--- Requirements ---
Format the data below as a JSON list of strings, one string per line, leaving out blank lines and the pictures.

⟨

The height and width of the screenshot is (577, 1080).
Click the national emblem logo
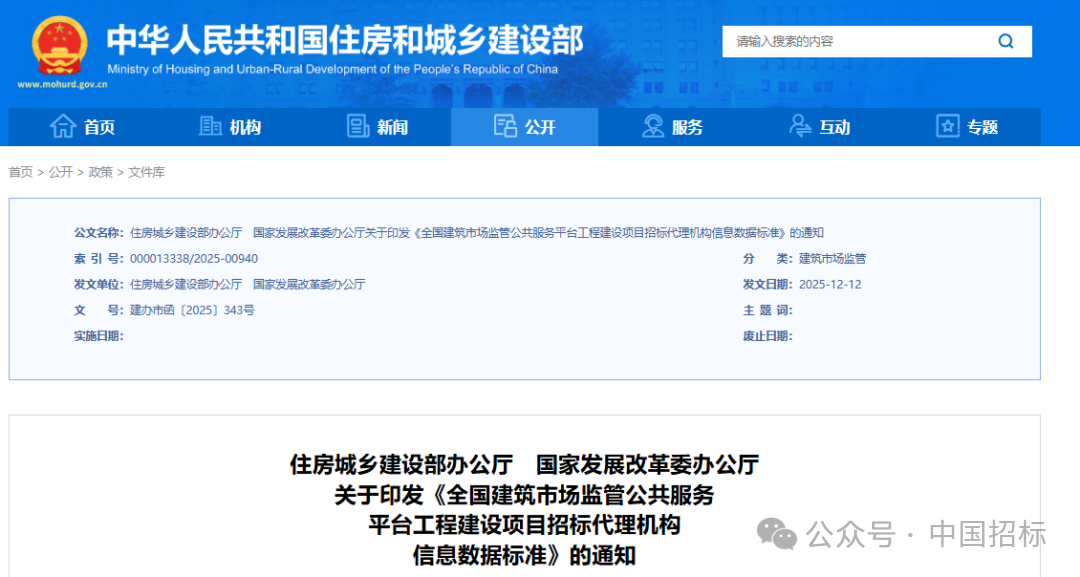pyautogui.click(x=58, y=43)
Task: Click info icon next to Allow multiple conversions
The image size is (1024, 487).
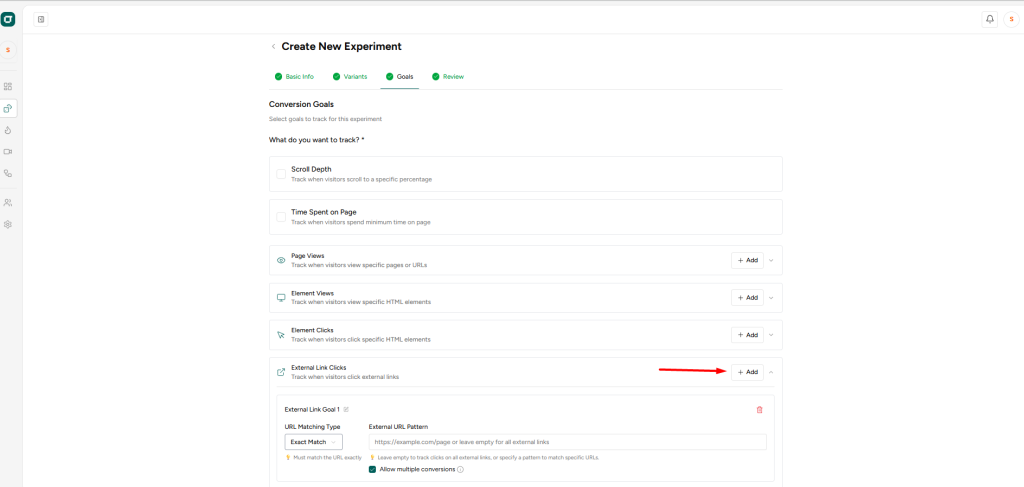Action: tap(460, 469)
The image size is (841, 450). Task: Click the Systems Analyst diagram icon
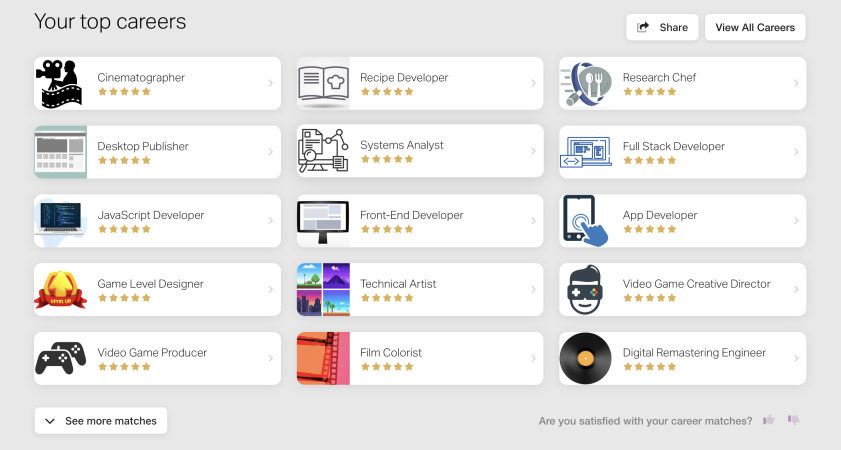[x=323, y=151]
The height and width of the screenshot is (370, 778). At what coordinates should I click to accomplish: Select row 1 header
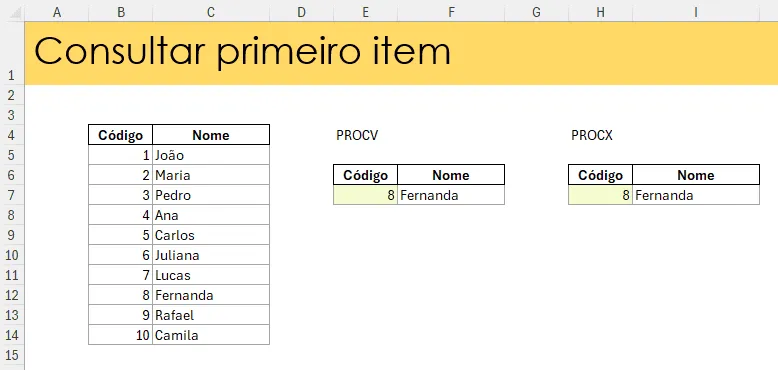[x=12, y=54]
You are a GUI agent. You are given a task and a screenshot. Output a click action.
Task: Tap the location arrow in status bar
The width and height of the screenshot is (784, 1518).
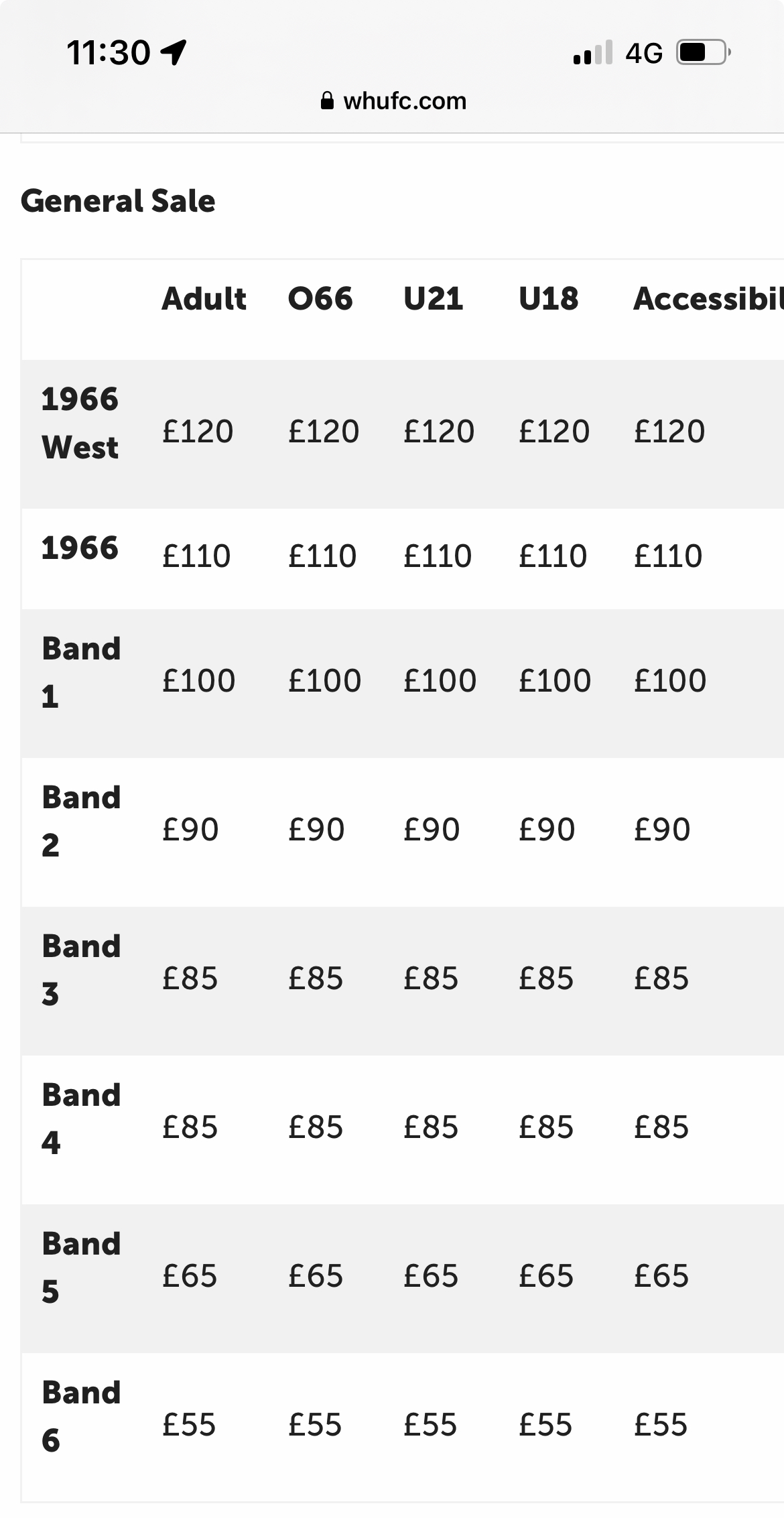point(174,52)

⟩

--- Final result ---
[
  "The height and width of the screenshot is (577, 1080).",
  "Click the national emblem logo",
  "pyautogui.click(x=58, y=43)",
  "Task: Click info icon next to Allow multiple conversions",
  "The image size is (1024, 487).",
  "Action: tap(460, 469)",
  "The image size is (841, 450). Task: Click the Systems Analyst diagram icon",
  "[x=323, y=151]",
  "The height and width of the screenshot is (370, 778). At what coordinates should I click to accomplish: Select row 1 header",
  "[x=12, y=54]",
  "You are a GUI agent. You are given a task and a screenshot. Output a click action.",
  "Task: Tap the location arrow in status bar",
  "The width and height of the screenshot is (784, 1518).",
  "point(174,52)"
]